Since 2008, far more of China's total economic activity is decided by government bureaucrats in Beijing. Overall government spending has more than doubled. The result is more people need to travel to Beijing more often.
Look at passenger numbers at Beijing's Capital Airport. Between 2008 and 2013, this already crowded-facility saw passenger numbers increase by a remarkable 50%. It is, as of March this year, now the busiest airport in the world, eclipsing Atlanta's Hartsfield. Capital Airport is now breaking under the load, and so Beijing is about to embark on building an even larger new airport in the southern part of the city. This mammoth $11 billion project by itself could support a lot of Beijing's GDP growth in the coming few years. But, it will be just the cherry on top.
Beijing has the best hospitals in China, so people come from all over the country to try to get admitted for medical treatment. This has led to price increases and longer waiting times. Equally, those with a serious grievance about their local government, or who feel maltreated, will often gather up their documents go to Beijing to try to get redress. This trek to Beijing has been around since the days of the Emperors. As China's government grows in power and economic clout and ordinary Chinese have the money to fight back, those seeking to petition central governments' help increases.
To serve all the new arrivals and visitors, Beijing continues to expand its Metro system. The average daily ridership is now 10 million, about triple London's, and also triple the amount five years ago in Beijing. Waits at rush hour to get into some stations can be horrific, so the government recently proposed to raise fares. Beijing currently has the cheapest public transportation of any big city in China. While some may leave Beijing, the likely result of higher Metro fares will be more people trying to buy a car.
How bad is traffic in Beijing? Horror stories abound. A more reasonable evaluation: the manager of a big telecommunications company I know told me recently if he doesn't leave his house by 7am, it will take 90 minutes to drive 10 km from his house to his office. That's about the speed of sedan chairs used to carry emperor and his cohorts within the Forbidden City.
To be sure, Beijing is not Dhaka. Since 2008, many aspects of the city's infrastructure have been upgraded. It is a thoroughly modern city, with scarcely a trace of either poverty or blight. When I first visited the city in 1981, Bactrian camels were still occasionally seen on the streets hauling cargo.

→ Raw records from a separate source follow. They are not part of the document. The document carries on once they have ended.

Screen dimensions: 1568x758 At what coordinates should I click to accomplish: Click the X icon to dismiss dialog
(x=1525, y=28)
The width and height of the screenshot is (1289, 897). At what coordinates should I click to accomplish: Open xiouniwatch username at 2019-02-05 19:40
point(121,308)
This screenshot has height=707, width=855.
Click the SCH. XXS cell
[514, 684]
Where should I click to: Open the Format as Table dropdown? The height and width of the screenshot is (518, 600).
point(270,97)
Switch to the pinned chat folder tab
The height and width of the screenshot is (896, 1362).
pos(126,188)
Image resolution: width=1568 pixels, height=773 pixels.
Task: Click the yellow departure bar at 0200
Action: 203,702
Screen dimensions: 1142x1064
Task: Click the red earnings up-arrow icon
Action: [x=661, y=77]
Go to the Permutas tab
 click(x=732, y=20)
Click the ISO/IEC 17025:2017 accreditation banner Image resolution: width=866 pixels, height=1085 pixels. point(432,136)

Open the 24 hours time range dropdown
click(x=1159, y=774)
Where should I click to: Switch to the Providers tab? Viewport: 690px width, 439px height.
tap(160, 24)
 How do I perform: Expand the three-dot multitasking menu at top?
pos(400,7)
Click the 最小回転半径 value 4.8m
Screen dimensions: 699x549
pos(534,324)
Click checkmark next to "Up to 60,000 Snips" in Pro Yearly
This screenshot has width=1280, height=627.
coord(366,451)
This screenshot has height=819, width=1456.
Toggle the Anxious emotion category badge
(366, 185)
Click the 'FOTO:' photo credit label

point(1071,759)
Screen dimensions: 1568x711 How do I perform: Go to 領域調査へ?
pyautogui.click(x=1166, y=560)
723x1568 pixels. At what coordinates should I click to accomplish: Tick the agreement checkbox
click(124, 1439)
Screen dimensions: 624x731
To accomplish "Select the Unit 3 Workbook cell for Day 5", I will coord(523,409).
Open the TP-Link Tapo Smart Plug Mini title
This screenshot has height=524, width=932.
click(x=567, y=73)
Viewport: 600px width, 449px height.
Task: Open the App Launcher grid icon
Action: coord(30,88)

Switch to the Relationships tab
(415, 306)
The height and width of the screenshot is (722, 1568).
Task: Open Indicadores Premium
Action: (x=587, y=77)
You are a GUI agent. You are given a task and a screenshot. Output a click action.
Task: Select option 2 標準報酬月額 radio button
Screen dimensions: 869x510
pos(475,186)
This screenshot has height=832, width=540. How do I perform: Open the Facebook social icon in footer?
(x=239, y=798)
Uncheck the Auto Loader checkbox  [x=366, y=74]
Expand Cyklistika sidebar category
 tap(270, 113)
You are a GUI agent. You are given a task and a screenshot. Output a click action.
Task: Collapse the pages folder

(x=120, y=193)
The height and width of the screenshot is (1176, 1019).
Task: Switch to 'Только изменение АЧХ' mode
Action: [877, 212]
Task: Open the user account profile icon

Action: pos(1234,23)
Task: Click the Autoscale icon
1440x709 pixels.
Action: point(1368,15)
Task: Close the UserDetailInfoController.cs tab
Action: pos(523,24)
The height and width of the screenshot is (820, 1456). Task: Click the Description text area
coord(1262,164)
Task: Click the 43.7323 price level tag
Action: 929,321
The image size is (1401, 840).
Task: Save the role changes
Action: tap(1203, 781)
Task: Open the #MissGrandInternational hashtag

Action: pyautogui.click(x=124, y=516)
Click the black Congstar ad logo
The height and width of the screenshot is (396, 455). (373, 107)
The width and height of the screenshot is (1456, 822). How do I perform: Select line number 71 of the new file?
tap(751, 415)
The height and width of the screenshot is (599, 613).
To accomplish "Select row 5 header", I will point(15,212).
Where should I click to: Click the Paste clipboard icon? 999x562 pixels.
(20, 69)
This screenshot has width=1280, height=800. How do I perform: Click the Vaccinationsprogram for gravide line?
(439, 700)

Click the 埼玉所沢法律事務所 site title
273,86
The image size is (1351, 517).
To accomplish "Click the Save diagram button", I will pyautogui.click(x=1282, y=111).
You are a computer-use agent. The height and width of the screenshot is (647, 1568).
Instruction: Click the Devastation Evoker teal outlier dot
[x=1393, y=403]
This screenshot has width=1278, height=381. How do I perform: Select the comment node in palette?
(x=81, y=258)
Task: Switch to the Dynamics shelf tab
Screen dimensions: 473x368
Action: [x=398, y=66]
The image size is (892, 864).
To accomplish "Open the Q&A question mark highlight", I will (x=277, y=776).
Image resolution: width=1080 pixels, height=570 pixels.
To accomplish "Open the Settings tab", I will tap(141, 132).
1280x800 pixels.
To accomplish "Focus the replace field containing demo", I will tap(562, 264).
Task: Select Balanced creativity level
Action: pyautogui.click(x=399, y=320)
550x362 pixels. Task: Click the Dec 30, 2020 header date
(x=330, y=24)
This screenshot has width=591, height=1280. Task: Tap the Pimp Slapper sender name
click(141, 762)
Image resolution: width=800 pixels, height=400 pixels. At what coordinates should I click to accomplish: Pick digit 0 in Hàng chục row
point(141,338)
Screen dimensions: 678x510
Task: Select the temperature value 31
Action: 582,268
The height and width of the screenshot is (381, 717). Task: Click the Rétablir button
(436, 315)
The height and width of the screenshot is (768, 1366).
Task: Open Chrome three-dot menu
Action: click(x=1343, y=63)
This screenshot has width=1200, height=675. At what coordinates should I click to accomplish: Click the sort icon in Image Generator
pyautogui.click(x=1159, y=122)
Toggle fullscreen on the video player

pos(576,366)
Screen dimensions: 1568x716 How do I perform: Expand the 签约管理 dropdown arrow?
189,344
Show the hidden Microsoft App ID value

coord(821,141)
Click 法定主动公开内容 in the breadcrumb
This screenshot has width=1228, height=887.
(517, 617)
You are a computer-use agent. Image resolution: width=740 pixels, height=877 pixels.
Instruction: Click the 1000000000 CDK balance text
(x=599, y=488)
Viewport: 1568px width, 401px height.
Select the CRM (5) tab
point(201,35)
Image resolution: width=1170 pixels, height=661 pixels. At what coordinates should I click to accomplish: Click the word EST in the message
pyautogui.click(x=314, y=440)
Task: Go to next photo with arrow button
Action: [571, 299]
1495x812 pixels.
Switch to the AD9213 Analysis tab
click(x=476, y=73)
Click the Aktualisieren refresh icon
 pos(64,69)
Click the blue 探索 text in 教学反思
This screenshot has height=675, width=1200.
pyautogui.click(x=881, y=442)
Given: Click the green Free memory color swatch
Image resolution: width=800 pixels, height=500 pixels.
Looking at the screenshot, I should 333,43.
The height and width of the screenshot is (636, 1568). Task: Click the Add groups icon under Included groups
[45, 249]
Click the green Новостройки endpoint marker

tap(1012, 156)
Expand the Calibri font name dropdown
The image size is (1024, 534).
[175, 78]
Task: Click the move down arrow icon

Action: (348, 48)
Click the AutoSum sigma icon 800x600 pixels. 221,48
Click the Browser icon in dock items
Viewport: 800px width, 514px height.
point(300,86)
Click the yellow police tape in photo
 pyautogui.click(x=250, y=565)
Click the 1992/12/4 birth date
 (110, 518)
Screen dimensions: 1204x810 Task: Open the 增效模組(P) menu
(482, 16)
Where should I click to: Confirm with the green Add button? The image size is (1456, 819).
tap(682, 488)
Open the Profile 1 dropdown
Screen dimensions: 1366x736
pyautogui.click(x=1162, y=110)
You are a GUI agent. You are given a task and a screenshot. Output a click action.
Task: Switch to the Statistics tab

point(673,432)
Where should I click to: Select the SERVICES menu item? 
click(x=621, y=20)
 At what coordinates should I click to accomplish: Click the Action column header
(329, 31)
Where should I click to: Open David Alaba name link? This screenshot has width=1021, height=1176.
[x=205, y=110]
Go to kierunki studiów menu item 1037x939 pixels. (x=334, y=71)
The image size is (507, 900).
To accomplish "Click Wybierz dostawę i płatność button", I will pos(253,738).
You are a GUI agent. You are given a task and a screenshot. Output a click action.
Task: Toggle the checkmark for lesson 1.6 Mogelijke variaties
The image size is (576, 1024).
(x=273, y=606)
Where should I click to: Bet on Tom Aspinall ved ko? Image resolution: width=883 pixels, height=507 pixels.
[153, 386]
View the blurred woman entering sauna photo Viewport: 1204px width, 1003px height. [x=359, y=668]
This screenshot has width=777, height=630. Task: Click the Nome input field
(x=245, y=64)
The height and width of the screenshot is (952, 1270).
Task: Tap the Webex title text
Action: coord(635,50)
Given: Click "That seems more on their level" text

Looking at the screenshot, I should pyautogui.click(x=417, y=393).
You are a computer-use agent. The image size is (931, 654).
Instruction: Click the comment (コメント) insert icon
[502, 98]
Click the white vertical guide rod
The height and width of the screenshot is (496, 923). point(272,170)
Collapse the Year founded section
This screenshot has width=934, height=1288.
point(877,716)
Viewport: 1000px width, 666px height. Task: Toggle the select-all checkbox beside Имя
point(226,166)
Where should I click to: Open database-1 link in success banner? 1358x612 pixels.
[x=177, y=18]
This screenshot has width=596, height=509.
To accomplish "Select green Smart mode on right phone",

For first time since 1949, the leader of the country, Xi Jinping, is Beijing born and bred. Since he was a boy, Beijing's population has about quadrupled, while China overall has almost exactly doubled. Will he try to shift gears, slow or even reverse the growth in the city's population? It won't be easy. Government stimulus spending, once turned on, is notoriously hard to scale back in any serious way. Do so and overall GDP growth will likely suffer.
In its 3,000 years as China's major urban outpost on the country's northern perimeter, Beijing has experienced countless invasions, barbarian pillages, conquests, uprisings. But nothing in history has altered Beijing as quickly, deeply, and perhaps permanently as five years of bounce-back and kickback from trillions in government pump-priming.